January 18, 2010

Success in a Sewer

Here's a 1959 Time magazine story called "Success in a Sewer" about the Blackhawk,* the legendary San Francisco nightclub that closed in the early Sixties. Shelly Manne, Miles Davis, Dave Brubeck, and many other jazz greats performed and recorded there. Located in the still ungentrified Tenderloin area of San Francisco, about a mile from where I live, the site is now a parking lot.
     On the corner of Turk and Hyde Streets at the edge of San Francisco’s Tenderloin and just a wiggle away from the city’s sleaziest strip joints, slumps a scabrous nightclub called the Black Hawk. Its dim doorway belches noise and stale cigarette smoke. Against one wall lies a long, dank bar minus bar stools; a bandstand, just big enough for an underfed quintet, is crammed on the other side; stained, plastic-topped tables and rachitic chairs crowd the floor. The capacity, when everyone is inhaling, comes close to 200, and strangely, the crowd is always close to capacity. This week the Black Hawk is edging into its tenth year as one of the nation’s top resorts for modern jazz, the club that launched such cool cats as Dave Brubeck and Gerry Mulligan. Says Co-owner Guido Caccienti: “I’ve struggled for years to keep this place a sewer.”
     No Bells. Entrepreneur Caccienti is rarely aware of the kind of music being played in his sewer: he is a bit hard of hearing and besides, he knows little about jazz. This has its advantages. Explains the San Francisco Chronicle’s Jazz Columnist Ralph Gleason: “It’s the club musicians like best. First, the owners don’t tell them what to do. They can’t—they can’t communicate. Second, the audience is best. Why else except to listen would anyone endure these conditions?”
     The awful conditions have steadily deteriorated since the fall of 1949, when Guido and a boyhood pal named Johnny Noga scraped up $10,000 to go to a sheriff’s sale and buy a bankrupt nightclub. Guido deployed his wife Eleanor at the cash register, Johnny married Helen, the head waitress, and they began to book some musical acts. Along with Brubeck and Mulligan, jazz stars as well as pop singers drifted into the Hawk—Chet Baker, Miles Davis, Erroll Garner, Dorothy Dandridge, Johnny Mathis. Regulars remember how Eleanor Caccienti refused to ring the cash register when Dizzy Gillespie was talking for fear she would miss a joke. (Now the cash registers have no bells.) They recall the night a trombonist lost his pants in the middle of a solo, and the time Drummer Art Blakey belted a cymbal so hard that it bounced onto a ringside table where (according to Gleason) “two worshipers were sitting with eyes closed. They went six feet in the air, straight up.”
     No Books. Season after season, the joint was jammed. The Hawk’s mascots —pigeons living in a coop right above the men’s room—grew fat and happy. The fees that the club was able to pay for its jazz acts rose from less than $300 to more than $3,000 a week. Even after the Nogas sold their interest in the club last year to Max Weiss, secretary-treasurer of San Francisco’s avant-garde Fantasy Records, nothing really changed. They did try to straighten out the chaotic books, but it was a foredoomed effort. Accurate accounting is apparently not a necessity for survival in the jazz world, where only a few clubs—Nick’s in Manhattan and the Blue Note in Chicago—have lasted as long as the Hawk.
     This week Guido’s noiseless cash registers are ringing up drinks and entrance fees to a brisk rhythm, the music of Vibraphonist Cal Tjader and his jazz quartet (quickly convertible to a bongo-congo Latin quintet with the addition of a crack drummer named “Mongo”). Says Owner Guido: “We give the customers good jazz. The musicians we don’t bother. We never walked around with big cigars and said, ‘I’m Mister Black Hawk and won’t you sit at my table, musician?’ They can look right across the room when they play and see me at the bar and know the boss is working too.”
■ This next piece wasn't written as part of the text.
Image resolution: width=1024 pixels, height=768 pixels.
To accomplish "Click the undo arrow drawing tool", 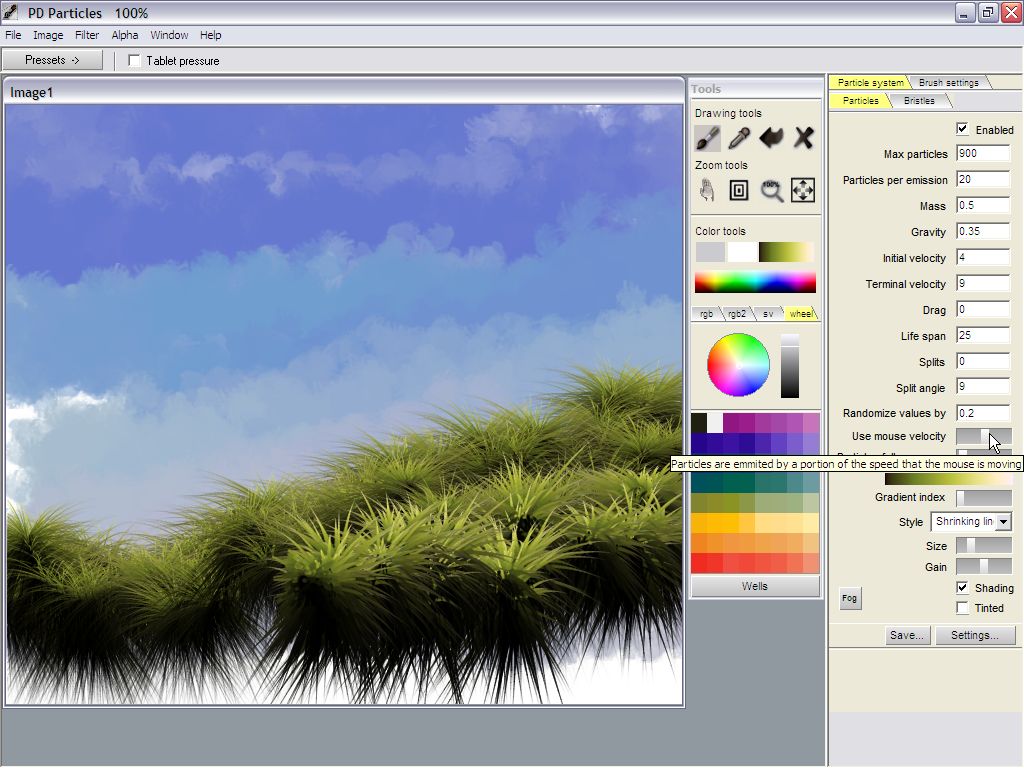I will tap(771, 137).
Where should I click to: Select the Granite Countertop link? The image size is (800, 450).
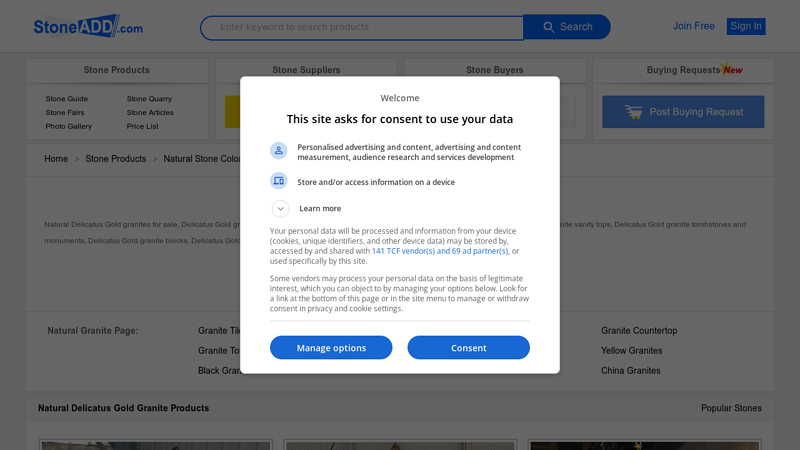639,331
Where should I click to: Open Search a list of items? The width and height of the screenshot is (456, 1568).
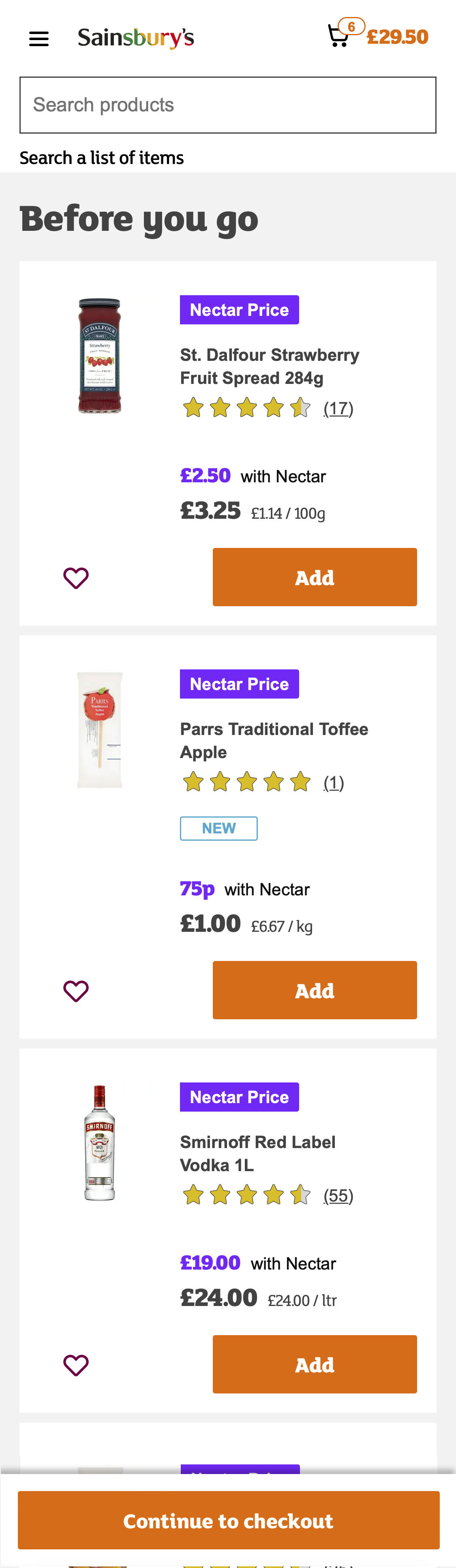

Time magazine, August 3, 1959
"Nightclubs: Success in a Sewer"

* There is some controversy about whether the name of the club was the Blackhawk (one word) or the Black Hawk (two words). Albums recorded at the Blackhawk have tended to use the one word spelling in their titles. However, this article uses two words and the photo of the marquee seems to show two words. Fred Hall addressed the issue in his biography of Dave Brubeck, It's About Time. Dave recalls the name as one word, and Hall spoke to the original partners, Guido and the Nogas, in the early 1990s. They all came down in the one word camp. Guido claimed that the guy who made the sign "goofed." One other note - Guido's last name in the Time magazine story is spelled "Caccienti" but elsewhere, including Hall's book, is spelled "Cacianti." Perhaps the corner of Turk and Hyde is some sort of grammatical black hole?